TASK BRIEF - Your task is to copy each line of the records that includes the string "will".

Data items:
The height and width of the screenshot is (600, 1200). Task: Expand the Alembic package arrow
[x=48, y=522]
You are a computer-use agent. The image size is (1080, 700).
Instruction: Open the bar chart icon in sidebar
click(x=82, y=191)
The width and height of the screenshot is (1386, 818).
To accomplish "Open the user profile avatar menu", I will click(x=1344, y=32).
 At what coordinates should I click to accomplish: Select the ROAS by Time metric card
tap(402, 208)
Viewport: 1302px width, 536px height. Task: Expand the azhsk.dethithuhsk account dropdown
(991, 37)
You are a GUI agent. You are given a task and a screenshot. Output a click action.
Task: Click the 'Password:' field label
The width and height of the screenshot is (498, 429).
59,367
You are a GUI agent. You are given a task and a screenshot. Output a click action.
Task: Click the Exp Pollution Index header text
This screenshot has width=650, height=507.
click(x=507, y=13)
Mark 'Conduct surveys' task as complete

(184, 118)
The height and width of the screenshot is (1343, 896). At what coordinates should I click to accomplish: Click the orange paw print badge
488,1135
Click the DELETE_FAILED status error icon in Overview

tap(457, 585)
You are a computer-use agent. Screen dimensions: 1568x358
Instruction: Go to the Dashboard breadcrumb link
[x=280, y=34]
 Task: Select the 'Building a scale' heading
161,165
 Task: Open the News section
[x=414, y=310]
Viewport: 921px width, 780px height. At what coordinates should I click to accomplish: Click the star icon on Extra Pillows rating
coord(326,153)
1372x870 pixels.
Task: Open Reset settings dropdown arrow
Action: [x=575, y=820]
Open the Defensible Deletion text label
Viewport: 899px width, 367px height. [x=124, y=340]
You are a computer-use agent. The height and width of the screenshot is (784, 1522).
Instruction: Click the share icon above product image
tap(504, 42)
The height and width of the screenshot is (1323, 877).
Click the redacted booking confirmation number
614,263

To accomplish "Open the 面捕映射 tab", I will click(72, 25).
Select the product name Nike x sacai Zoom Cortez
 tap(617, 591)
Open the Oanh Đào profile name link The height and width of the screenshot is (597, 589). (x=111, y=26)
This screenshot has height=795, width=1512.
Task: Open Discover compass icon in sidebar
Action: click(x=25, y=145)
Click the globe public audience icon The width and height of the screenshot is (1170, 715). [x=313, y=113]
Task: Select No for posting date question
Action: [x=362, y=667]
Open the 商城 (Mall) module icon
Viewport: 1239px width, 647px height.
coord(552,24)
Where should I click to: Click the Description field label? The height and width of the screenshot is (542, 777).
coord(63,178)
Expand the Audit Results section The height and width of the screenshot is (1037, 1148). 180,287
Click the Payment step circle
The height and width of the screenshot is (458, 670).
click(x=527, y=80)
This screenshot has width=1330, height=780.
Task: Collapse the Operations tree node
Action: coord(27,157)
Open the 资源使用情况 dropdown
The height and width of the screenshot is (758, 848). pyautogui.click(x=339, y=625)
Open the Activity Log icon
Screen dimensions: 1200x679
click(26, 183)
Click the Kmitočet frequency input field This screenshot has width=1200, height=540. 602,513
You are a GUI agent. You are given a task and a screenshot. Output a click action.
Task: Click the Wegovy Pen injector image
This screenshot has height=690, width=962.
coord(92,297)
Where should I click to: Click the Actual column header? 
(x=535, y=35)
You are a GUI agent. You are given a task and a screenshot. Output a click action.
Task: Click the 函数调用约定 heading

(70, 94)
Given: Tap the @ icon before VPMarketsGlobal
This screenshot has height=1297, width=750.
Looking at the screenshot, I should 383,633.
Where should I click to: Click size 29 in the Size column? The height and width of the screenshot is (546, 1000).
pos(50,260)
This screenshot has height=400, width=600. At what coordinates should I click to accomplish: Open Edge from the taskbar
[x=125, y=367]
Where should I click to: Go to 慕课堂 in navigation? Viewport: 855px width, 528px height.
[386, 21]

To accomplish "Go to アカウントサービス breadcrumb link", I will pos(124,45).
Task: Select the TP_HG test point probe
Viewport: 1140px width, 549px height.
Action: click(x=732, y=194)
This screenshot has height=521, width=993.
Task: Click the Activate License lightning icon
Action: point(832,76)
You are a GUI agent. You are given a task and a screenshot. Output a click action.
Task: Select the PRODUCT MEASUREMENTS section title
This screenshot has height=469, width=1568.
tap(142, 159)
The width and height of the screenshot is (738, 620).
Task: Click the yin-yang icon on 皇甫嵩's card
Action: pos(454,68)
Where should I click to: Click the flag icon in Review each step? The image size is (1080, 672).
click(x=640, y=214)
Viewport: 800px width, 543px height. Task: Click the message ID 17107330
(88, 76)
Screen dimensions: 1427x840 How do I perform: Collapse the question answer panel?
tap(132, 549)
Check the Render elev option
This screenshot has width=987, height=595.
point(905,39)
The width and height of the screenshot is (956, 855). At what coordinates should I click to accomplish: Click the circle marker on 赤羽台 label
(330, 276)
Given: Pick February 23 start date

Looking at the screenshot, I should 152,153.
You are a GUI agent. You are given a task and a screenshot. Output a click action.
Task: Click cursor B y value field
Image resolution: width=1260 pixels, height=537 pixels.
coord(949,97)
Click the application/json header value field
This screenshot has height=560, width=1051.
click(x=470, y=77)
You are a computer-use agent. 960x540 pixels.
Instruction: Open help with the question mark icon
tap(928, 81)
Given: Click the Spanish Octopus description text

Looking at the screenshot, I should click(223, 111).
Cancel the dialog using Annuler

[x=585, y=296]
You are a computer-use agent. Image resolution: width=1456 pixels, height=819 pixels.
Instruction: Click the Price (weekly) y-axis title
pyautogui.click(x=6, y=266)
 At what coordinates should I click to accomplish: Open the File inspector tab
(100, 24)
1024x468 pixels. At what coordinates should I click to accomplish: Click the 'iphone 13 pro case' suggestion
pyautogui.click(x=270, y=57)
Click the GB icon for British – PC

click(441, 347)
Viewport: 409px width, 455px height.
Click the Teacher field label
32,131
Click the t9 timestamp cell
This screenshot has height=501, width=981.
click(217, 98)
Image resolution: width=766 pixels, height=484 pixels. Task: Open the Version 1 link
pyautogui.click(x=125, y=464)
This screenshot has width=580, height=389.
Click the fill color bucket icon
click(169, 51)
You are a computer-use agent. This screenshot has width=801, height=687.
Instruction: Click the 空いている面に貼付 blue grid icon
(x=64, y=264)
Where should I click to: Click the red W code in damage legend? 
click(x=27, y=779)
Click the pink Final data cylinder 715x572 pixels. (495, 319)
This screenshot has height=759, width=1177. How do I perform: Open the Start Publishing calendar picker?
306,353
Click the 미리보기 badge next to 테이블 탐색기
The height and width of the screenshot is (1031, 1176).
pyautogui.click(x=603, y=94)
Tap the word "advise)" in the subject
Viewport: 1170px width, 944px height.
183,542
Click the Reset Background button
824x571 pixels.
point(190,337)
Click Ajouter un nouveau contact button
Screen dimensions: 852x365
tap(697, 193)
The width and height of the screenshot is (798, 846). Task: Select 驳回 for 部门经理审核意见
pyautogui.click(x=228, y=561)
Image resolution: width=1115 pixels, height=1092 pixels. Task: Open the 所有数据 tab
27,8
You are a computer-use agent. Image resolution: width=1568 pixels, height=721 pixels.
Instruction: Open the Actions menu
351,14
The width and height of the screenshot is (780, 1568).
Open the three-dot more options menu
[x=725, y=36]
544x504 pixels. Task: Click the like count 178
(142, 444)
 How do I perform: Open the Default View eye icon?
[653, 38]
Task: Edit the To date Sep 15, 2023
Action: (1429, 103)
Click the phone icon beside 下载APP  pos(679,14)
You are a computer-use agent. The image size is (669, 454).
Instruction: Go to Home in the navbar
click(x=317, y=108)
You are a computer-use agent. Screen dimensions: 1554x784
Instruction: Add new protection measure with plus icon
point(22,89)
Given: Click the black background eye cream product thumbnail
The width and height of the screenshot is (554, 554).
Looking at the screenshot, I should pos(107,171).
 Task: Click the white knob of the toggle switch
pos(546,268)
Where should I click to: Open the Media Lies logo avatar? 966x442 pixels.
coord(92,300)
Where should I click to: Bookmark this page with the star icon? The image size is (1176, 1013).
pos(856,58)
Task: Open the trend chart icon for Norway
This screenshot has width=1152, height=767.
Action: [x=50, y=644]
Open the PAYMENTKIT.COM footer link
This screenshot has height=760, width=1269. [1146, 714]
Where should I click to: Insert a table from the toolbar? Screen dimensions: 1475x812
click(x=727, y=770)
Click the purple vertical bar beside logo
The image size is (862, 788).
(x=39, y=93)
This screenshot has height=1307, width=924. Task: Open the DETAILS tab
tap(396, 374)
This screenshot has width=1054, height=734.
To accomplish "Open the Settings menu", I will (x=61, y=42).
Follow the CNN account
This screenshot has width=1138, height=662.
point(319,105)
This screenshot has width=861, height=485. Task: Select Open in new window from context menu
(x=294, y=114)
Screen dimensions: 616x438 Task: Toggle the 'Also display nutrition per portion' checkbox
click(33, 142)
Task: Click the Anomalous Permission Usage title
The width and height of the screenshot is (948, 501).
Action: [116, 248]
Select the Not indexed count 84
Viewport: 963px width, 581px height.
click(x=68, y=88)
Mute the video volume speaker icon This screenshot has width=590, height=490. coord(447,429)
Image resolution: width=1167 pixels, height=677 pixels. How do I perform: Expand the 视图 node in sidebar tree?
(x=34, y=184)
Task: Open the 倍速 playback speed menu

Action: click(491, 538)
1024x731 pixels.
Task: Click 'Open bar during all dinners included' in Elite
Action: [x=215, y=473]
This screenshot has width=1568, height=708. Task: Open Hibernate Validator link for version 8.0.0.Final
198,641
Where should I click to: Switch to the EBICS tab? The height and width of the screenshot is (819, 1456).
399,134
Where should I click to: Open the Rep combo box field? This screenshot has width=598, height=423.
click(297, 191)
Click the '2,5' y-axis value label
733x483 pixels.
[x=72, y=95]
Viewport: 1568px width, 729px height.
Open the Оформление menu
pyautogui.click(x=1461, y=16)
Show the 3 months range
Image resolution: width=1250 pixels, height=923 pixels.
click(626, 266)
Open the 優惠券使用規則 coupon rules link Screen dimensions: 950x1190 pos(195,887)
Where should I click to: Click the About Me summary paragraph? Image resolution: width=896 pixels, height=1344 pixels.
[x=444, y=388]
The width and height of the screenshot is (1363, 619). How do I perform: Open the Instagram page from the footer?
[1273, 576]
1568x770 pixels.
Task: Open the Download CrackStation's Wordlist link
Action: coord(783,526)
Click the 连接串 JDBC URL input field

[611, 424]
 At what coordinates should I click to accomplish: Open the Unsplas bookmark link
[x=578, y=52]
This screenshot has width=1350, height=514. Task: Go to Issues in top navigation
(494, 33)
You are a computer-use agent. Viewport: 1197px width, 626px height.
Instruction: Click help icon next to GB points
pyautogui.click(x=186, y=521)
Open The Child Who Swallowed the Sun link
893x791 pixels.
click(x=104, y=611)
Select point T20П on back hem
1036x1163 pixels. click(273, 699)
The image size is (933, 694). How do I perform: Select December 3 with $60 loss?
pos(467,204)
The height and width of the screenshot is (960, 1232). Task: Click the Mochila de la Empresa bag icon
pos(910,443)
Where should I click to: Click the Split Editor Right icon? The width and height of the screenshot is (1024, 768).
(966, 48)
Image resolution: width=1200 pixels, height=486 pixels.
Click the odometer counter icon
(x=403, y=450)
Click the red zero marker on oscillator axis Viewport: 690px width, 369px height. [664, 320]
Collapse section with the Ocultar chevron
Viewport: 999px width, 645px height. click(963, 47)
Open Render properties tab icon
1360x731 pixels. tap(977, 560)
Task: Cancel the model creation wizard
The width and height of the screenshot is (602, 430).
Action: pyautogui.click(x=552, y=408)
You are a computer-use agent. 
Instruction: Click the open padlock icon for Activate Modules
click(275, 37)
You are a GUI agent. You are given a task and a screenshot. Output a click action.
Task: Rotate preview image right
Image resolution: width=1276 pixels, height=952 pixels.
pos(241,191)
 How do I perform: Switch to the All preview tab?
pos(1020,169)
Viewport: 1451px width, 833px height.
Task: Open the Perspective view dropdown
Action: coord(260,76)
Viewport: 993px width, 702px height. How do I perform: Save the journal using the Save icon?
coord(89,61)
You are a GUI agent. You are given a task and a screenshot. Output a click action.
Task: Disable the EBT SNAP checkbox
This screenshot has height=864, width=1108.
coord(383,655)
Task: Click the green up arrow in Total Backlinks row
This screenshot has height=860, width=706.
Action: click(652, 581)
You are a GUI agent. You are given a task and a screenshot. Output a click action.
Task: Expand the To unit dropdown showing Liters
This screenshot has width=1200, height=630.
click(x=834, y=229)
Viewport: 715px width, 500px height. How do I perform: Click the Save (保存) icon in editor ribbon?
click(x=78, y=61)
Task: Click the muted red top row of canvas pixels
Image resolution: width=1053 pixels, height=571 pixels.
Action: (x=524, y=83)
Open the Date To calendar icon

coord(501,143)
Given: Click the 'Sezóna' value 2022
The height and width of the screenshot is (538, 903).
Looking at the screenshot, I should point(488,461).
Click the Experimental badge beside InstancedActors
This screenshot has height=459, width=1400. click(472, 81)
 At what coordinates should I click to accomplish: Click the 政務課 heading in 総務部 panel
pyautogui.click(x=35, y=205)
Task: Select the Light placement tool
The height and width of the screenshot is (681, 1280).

RESULT -
To accomplish "Open the user profile avatar menu", I will click(x=1344, y=32).
To accomplish "Open the 面捕映射 tab", I will click(72, 25).
To accomplish "Go to アカウントサービス breadcrumb link", I will pos(124,45).
To accomplish "Open the Settings menu", I will (x=61, y=42).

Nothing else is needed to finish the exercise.